Aim of the task:
Please write out exactly the line containing "Task: Click the Undo arrow icon" below and every line after it, through the last one, but leave out any pictures.

Given records:
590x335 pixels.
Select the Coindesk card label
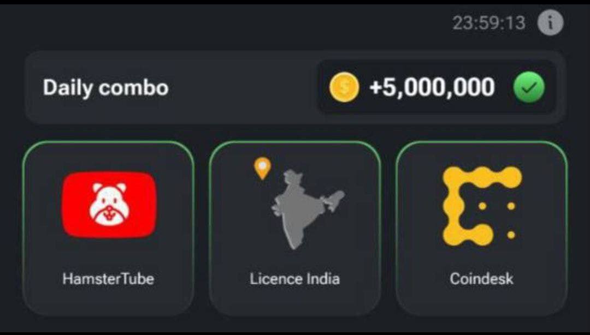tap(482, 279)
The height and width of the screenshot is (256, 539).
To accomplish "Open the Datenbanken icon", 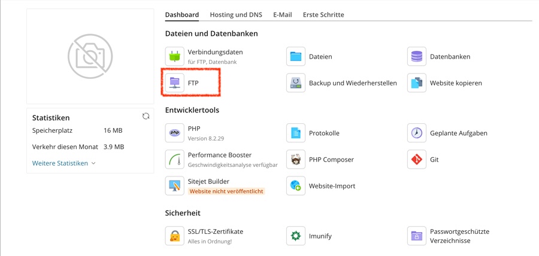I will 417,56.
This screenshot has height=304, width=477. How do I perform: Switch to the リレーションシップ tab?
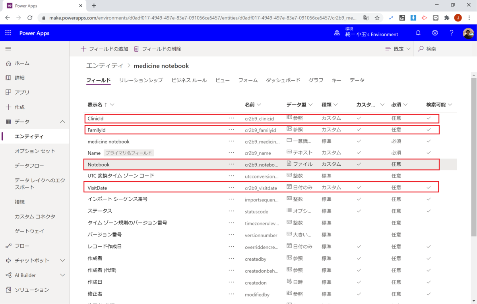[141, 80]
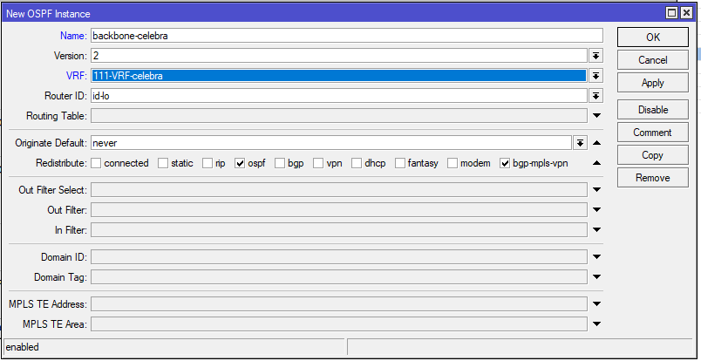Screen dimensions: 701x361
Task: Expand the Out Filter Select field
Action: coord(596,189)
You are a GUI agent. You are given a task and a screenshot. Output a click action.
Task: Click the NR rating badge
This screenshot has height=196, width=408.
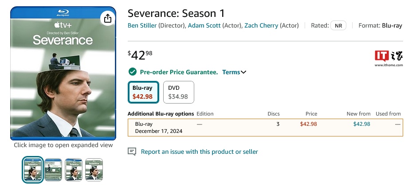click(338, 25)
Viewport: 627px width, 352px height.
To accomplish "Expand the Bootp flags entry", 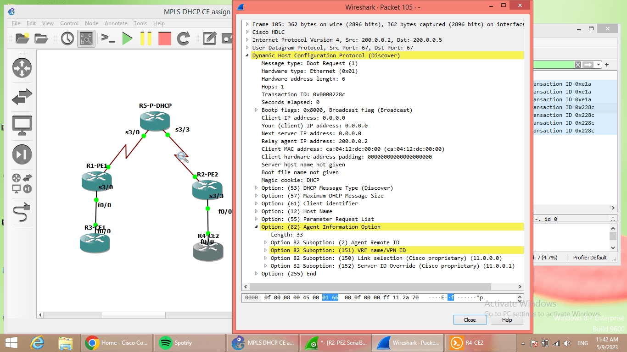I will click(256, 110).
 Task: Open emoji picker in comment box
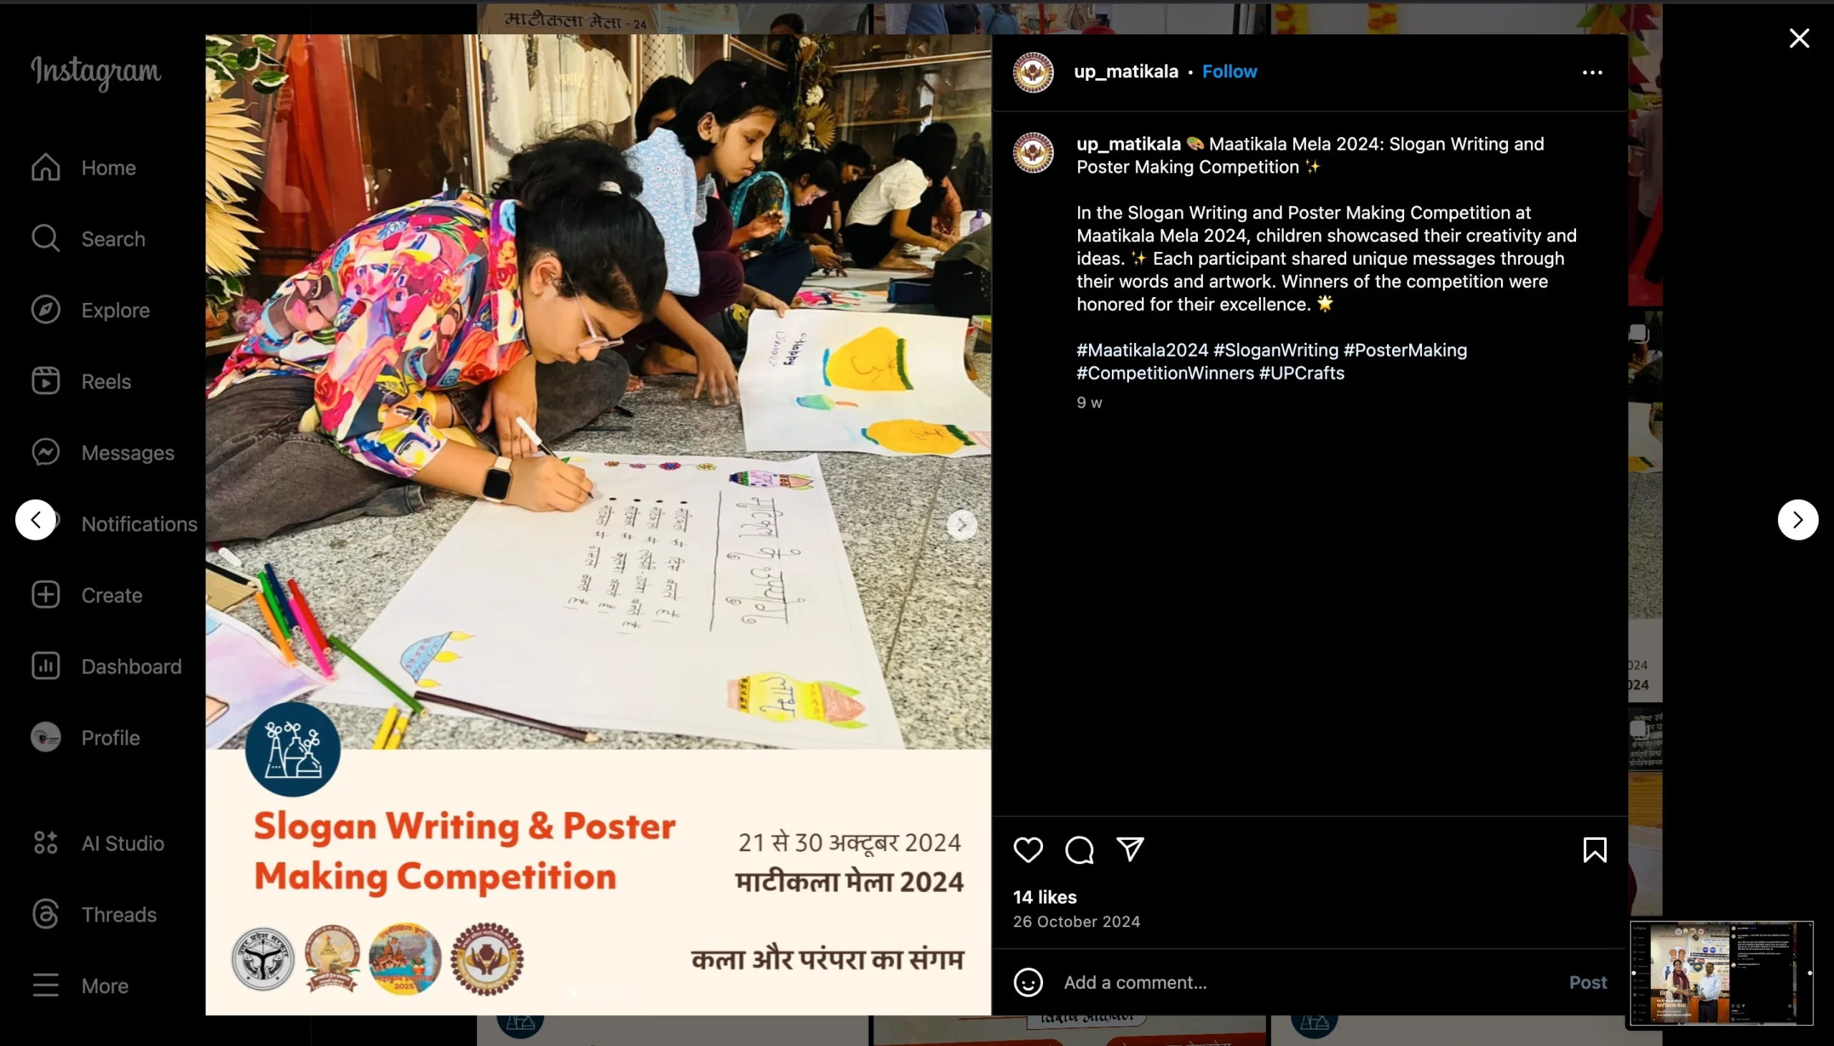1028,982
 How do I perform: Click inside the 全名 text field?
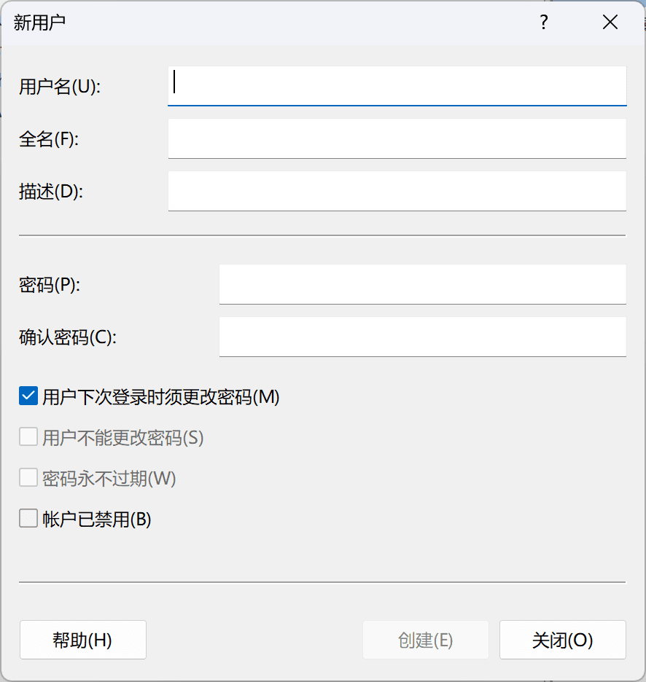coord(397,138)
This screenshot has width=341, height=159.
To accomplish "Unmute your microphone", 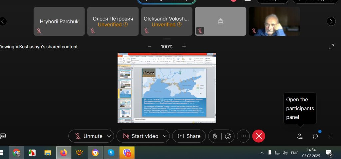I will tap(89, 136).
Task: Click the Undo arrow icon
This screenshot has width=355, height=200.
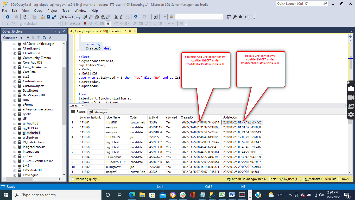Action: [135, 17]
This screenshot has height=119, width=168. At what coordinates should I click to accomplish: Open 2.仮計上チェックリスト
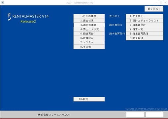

Result of this task:
Task: Click the Undo arrow icon
This screenshot has width=355, height=200.
Action: [135, 17]
This screenshot has height=119, width=168. At what coordinates should I click to accomplish: Open 2.仮計上チェックリスト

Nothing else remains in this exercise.